Consequences for Human Activities

With the increasing impacts of ocean acidification, there are potential consequences for our way of life and activities in the world’s oceans. Loss of species and marine food webs can lead to a decrease in fish stocks and other important marine species, detrimentally impacting fisheries, coastal tourism and other industries dependent on ocean resources.

In addition, an altered ocean chemistry has implications for many aspects of our everyday lives, such as reduced carbon absorption by oceans, and reduced aquaculture productivity.

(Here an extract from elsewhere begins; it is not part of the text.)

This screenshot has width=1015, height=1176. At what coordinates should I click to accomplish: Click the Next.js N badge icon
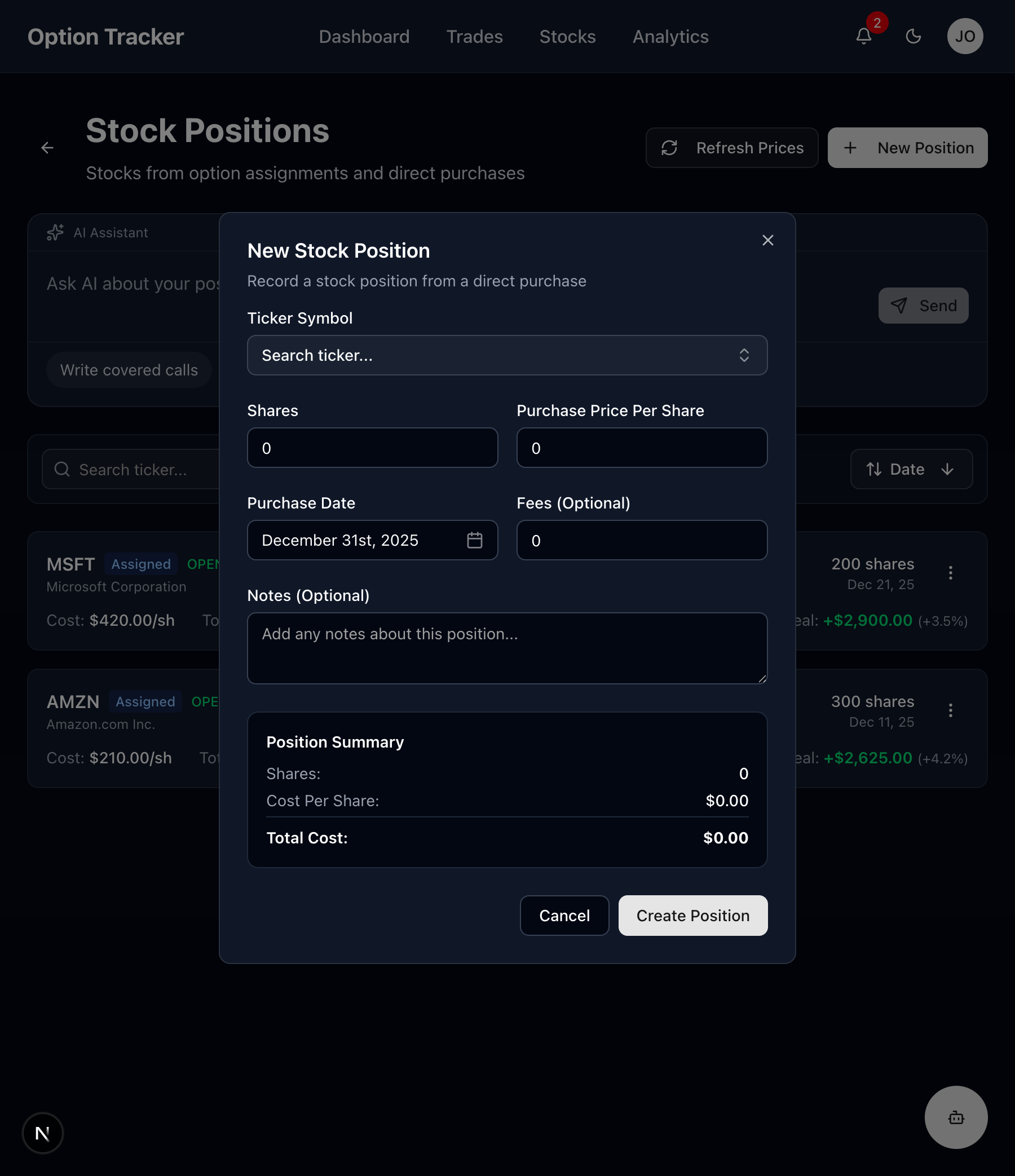point(43,1133)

These consequences, if not addressed, could have serious economic implications, along with negative effects on global food security and human health. Mitigation measures must be taken to try to reduce these consequences, such as reduced CO2 emissions, improved ocean health and better management of marine resources.

Ocean acidification is a serious global problem, whose impacts have the potential to have devastating consequences for the planet. By understanding how ocean acidification works and its impacts, as well as implementing mitigation measures, we can work towards reducing ocean acidification and lessen the impacts of climate change on our planet.